Thirdly, some resistant flies produce a bunch of DDT-dehydrochlorinase, an enzyme that destroys DDT by breaking off one of its chlorine atoms to form substantially less toxic DDE. Reflecting the action of the enzyme, large amounts of DDE have been found in resistant flies.

Finally, some resistant flies have a slightly modified version of a voltage-sensitive sodium channel that is present throughout the nervous system of all animals. DDT kills flies by preventing the channel from working correctly, disrupting the electrical signals necessary for the nervous system to function. The modified channel possessed by resistant flies has a lower affinity for DDT, lessening the ability of the insecticide to kill.


Kalow W. 1962. Pharmacogenetics: Heredity and the response to drugs.
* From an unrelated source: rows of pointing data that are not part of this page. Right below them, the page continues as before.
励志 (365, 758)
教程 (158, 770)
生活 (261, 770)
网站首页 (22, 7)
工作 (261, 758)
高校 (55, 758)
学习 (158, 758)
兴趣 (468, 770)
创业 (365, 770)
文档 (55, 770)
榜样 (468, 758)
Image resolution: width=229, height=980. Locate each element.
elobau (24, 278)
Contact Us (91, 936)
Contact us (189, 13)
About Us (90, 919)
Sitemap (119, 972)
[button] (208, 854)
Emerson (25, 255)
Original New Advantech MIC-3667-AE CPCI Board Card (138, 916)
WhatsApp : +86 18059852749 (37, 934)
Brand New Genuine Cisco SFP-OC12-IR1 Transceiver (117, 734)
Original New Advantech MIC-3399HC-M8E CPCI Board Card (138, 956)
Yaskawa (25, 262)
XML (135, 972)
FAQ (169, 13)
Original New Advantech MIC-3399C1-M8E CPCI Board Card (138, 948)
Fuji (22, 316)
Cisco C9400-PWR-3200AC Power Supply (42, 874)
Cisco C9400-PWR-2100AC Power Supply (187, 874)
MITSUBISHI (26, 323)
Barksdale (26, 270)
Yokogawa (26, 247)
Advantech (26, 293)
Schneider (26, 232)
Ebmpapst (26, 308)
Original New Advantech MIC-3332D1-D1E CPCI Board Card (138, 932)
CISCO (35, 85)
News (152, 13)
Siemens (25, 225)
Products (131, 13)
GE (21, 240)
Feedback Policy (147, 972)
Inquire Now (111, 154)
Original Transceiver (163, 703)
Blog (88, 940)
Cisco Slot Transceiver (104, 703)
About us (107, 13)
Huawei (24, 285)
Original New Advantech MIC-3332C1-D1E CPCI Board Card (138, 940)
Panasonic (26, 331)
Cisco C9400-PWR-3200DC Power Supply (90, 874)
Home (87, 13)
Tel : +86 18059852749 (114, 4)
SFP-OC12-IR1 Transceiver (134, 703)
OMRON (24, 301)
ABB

W.B. Saunders Company.

Knipple DC, Doyle KE, Marsella-Herrick PA, Soderlund DM. 1994. Tight genetic linkage between the kdr insecticide resistance trait and a voltage-sensitive sodium channel gene in the house fly. Proceedings of the National Academy of Sciences of the United States of America 91(7):2483-2487. [Full text]

Lipke H, Kearns CW. 1959. DDT dehydrochlorinase I. Isolation, chemical properties, and spectrophotometric assay. Journal of Biological Chemistry 234(8):2123-2128. [Full text]

Mer GG. 1953. Daytime distribution of DDT-resistant houseflies inside DDT-sprayed buildings. Bulletin of the World Health Organization 8(4):521-526. [Full text]

Soderlund DM, Knipple DC. 2003. The molecular biology of knockdown resistance to pyrethroid insecticides. Insect Biochemistry and Molecular Biology 33(6):563-577.